WRITTEN REQUEST: Show every line of the records that contains the string "section". Case counts.

════════════════════

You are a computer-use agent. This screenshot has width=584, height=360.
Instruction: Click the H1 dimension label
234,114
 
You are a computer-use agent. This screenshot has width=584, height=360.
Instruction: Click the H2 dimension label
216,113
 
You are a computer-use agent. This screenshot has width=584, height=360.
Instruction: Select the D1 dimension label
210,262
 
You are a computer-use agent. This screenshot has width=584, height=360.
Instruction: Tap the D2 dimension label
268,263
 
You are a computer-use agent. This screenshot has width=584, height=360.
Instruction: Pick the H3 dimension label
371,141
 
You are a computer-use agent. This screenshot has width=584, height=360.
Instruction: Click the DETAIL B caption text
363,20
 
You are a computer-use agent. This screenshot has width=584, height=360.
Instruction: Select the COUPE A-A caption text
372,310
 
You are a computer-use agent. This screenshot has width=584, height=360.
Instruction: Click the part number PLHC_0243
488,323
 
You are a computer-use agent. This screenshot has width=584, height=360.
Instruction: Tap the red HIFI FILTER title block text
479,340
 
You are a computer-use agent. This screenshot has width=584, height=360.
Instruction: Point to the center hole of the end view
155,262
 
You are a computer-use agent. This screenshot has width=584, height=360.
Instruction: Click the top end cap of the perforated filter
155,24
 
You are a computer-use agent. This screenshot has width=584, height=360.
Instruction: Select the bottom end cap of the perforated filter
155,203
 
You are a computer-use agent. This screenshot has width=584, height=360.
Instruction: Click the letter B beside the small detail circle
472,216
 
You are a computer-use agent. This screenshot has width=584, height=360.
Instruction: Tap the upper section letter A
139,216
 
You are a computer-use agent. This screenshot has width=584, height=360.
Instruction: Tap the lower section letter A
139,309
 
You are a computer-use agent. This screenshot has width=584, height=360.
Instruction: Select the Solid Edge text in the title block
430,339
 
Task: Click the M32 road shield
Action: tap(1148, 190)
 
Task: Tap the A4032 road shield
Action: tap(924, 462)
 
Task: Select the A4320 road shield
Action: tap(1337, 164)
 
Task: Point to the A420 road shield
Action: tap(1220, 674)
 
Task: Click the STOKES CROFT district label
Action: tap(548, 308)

════════════════════

CORRECT RESPONSE:
Instruction: Tap the upper section letter A
Instruction: Tap the lower section letter A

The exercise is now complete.